Saat Jerman mengalami krisis buruh pada 1961, pemerintah Jerman Barat meneken perjanjian dengan pemerintah Republik Turki mengenai perekrutan buruh dengan dengan status Gastarbeiteratau buruh tamu. Para buruh itu diperkenankan membawa keluarga untuk bekerja di Jerman. Tumbuhnya komunitas Turki kian meningkat setelah eksodus orang-orang Turki dari Bulgaria pada 1974.

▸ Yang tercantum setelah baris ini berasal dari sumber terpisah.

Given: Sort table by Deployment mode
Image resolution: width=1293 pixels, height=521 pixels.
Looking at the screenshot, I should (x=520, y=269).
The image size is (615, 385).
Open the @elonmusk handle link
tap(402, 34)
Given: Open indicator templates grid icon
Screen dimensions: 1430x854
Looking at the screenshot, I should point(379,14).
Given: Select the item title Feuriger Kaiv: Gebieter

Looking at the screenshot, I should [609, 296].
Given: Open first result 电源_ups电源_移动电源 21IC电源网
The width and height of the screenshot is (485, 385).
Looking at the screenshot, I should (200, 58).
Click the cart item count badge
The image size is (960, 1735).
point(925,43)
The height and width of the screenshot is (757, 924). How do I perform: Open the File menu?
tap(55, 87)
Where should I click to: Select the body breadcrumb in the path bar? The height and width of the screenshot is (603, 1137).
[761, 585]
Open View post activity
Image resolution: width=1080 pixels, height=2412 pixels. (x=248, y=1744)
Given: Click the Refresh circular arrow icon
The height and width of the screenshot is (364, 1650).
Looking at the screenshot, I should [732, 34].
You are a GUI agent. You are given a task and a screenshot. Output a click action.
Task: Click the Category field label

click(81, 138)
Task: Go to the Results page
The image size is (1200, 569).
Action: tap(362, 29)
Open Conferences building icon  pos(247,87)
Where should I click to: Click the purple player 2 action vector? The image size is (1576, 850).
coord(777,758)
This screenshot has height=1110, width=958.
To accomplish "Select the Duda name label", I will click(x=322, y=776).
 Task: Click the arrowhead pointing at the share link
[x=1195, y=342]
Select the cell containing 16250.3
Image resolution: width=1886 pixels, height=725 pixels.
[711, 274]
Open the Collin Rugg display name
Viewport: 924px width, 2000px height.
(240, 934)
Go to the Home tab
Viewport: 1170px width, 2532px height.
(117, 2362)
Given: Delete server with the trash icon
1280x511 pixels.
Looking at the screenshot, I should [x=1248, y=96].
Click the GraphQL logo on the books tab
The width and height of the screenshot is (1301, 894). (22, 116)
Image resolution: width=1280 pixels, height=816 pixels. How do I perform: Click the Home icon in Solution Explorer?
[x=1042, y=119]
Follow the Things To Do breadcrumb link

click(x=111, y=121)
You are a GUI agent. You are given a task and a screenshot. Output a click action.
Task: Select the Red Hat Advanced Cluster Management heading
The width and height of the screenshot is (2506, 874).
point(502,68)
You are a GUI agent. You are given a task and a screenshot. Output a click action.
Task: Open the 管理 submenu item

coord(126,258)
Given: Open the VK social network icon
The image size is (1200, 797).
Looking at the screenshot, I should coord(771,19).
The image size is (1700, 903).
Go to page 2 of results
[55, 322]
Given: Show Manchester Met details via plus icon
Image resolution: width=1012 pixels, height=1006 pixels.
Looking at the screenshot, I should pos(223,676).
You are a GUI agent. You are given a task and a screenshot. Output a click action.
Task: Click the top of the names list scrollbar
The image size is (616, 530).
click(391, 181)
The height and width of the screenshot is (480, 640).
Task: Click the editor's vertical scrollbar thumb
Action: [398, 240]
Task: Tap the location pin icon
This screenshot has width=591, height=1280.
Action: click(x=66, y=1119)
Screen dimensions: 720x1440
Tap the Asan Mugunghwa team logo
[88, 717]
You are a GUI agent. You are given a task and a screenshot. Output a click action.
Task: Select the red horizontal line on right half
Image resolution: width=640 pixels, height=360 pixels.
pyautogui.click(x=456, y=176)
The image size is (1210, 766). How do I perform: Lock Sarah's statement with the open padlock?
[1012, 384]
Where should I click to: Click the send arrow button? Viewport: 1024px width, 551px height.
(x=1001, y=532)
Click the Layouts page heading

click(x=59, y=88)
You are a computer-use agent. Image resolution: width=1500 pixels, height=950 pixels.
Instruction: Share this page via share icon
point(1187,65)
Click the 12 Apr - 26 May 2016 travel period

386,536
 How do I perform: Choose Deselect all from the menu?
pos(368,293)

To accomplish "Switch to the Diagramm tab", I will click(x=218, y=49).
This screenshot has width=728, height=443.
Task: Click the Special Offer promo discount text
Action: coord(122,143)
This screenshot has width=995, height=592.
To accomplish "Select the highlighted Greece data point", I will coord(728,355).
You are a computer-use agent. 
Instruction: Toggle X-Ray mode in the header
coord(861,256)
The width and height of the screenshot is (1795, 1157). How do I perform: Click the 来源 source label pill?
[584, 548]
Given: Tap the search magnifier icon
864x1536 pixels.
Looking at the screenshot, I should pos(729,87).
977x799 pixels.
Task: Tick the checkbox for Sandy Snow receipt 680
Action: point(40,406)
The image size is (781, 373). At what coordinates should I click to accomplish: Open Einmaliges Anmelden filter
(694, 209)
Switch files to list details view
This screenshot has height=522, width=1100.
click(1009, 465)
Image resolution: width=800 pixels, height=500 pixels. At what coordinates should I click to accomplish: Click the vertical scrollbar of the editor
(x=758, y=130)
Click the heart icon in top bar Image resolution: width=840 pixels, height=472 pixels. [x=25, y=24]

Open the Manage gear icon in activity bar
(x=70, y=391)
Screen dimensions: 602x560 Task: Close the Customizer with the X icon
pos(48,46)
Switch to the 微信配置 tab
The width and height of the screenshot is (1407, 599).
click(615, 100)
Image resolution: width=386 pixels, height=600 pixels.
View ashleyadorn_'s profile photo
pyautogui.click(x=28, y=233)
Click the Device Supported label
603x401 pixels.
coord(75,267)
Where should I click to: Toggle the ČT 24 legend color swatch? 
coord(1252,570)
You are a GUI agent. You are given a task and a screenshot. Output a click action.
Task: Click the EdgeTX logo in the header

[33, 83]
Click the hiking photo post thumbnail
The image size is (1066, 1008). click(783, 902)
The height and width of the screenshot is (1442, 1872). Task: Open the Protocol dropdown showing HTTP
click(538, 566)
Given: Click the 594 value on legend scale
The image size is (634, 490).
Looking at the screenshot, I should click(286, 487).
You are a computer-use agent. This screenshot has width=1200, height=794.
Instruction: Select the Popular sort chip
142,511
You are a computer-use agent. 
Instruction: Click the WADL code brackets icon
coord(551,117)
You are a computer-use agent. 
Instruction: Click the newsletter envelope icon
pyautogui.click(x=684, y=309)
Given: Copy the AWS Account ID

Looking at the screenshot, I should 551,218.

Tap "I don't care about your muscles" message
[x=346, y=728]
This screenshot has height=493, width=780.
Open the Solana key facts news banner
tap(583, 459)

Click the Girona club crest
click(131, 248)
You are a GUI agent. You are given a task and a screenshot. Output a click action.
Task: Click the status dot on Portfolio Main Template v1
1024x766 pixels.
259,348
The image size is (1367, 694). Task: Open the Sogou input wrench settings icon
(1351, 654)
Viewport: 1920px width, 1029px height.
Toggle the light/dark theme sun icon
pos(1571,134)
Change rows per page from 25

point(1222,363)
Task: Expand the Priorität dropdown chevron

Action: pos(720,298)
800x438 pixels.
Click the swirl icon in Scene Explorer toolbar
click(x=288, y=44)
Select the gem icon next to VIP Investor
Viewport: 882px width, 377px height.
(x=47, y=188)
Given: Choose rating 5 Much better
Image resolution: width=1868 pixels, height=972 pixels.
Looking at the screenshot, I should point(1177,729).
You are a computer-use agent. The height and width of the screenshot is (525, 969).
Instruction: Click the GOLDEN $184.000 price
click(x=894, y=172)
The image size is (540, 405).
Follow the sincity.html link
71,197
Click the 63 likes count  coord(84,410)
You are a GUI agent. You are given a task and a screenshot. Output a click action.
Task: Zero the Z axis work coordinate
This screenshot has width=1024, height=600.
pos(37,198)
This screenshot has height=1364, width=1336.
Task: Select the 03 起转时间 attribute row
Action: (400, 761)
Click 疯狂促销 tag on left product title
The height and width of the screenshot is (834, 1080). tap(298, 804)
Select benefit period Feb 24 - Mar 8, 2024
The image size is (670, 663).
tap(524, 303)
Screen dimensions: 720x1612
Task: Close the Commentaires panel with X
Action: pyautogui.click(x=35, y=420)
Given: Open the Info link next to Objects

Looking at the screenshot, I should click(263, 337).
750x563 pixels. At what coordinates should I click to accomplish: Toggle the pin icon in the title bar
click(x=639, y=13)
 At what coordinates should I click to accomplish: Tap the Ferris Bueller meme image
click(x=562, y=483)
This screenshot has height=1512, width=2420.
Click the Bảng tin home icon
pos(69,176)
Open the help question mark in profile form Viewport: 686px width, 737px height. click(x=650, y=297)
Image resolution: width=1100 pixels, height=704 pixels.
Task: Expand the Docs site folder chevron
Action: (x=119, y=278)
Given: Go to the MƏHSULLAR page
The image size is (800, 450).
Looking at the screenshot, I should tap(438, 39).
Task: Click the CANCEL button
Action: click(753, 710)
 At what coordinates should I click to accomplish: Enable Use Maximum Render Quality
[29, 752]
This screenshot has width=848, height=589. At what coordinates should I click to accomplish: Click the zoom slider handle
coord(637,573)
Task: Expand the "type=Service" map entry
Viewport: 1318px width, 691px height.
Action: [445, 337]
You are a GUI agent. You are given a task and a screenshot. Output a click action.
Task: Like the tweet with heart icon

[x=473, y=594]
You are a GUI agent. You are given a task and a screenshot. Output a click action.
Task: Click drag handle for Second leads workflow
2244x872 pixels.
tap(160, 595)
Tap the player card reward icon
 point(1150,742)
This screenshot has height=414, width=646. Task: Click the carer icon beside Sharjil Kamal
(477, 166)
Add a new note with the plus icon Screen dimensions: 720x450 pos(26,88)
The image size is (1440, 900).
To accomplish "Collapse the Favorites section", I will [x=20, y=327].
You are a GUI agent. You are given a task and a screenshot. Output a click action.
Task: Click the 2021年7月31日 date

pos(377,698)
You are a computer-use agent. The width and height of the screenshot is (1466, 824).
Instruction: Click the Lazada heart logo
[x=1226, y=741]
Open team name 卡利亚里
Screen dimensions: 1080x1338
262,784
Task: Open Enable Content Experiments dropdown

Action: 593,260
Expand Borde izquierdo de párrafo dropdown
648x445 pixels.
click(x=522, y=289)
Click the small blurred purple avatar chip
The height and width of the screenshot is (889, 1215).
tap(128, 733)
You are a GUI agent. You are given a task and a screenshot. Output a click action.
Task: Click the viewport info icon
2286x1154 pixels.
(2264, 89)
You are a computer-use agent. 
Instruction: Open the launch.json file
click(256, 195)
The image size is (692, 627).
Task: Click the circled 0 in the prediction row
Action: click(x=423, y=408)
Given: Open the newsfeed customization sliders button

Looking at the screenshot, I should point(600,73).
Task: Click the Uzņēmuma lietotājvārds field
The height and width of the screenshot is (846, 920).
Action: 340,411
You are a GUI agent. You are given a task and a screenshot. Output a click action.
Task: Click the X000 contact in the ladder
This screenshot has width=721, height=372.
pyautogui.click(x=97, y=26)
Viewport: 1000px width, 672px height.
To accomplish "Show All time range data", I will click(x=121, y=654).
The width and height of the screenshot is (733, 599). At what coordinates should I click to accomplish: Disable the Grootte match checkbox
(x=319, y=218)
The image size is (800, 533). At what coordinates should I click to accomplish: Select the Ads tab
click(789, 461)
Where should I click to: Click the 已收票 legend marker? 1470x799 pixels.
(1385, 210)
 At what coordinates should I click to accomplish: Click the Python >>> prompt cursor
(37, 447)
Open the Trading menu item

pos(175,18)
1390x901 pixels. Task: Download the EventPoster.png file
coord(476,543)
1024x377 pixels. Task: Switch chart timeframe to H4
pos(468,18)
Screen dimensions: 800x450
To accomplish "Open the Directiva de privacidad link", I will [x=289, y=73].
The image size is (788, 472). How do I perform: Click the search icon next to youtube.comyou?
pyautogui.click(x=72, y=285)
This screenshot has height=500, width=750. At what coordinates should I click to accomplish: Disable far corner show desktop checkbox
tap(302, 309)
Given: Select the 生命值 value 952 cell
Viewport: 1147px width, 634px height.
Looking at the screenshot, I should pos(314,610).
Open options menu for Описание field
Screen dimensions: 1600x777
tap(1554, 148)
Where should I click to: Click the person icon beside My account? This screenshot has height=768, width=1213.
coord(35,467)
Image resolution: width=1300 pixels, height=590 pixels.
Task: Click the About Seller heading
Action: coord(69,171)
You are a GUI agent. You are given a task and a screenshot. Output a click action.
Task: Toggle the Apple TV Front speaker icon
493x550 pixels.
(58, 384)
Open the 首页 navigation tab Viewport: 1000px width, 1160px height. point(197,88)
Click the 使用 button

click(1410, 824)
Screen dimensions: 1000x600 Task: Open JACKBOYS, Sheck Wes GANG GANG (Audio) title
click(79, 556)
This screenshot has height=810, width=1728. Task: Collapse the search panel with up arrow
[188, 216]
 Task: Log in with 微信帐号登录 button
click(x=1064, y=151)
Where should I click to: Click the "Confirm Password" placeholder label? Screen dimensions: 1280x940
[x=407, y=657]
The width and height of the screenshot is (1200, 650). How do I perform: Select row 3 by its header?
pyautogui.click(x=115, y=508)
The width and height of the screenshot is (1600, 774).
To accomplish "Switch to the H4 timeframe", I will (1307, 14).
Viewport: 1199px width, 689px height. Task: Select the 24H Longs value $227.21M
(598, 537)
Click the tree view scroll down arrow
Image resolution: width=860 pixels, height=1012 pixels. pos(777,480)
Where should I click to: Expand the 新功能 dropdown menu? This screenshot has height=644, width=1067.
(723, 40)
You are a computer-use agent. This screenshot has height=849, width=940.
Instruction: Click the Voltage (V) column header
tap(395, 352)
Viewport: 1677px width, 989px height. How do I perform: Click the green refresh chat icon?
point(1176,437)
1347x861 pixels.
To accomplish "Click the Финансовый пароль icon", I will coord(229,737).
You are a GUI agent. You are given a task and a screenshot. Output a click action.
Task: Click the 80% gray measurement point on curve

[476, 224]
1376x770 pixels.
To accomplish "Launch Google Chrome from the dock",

Terlepas dari adanya sentimen anti-imigran dari kelompok sayap kanan Jerman, sejak 1990 para buruh Turki mulai mengajukan naturalisasi menjadi warga Jerman jika sudah mencapai usia 18 tahun sesuai Undang-Undang Kewarganegaraan Jerman. UU itu memperbolehkan naturalisasi dengan syarat seseorang tidak boleh memiliki status dwi-kewarganegaraan.
“Kalau kita mengizinkan dwi-kewarganegaraan, tak lama lagi akan ada empat, lima atau enam juta orang Turki di Jerman, bukannya tiga juta,” cetus Kanselir Jerman Helmut Kohl pada 1997, dikutip Philip L. Martin dalam Germany: Managing Migration in the Twenty-First Century.
Namun, UU Kewarganegaraan 1999 menetapkan, orang-orang Turki baru bisa mengajukan status warga negara setelah delapan tahun tinggal di Jerman. Sementara, keturunannya tetap diperbolehkan memegang dwi-kewarganegaraan sampai usia 23 tahun dan harus memilih antara Turki atau Jerman setelahnya.
Khusus untuk atlet sepakbola, “naturalisasi” mulai eksis sejak 1993 kala timnas Jerman menjadikan Mehmet Yüksel sebagai pilarnya. Gelandang Bayern Munich kelahiran Karlsruhe, 16 Oktober 1970 itu ibunya, Hella, seorang Jerman dan ayahnya, Ergin Yüksel, seorang Turki. Nama belakangnya berganti “Scholl” setelah ibunya bercerai dan menikah lagi dengan pria asli Jerman, Hermann Scholl.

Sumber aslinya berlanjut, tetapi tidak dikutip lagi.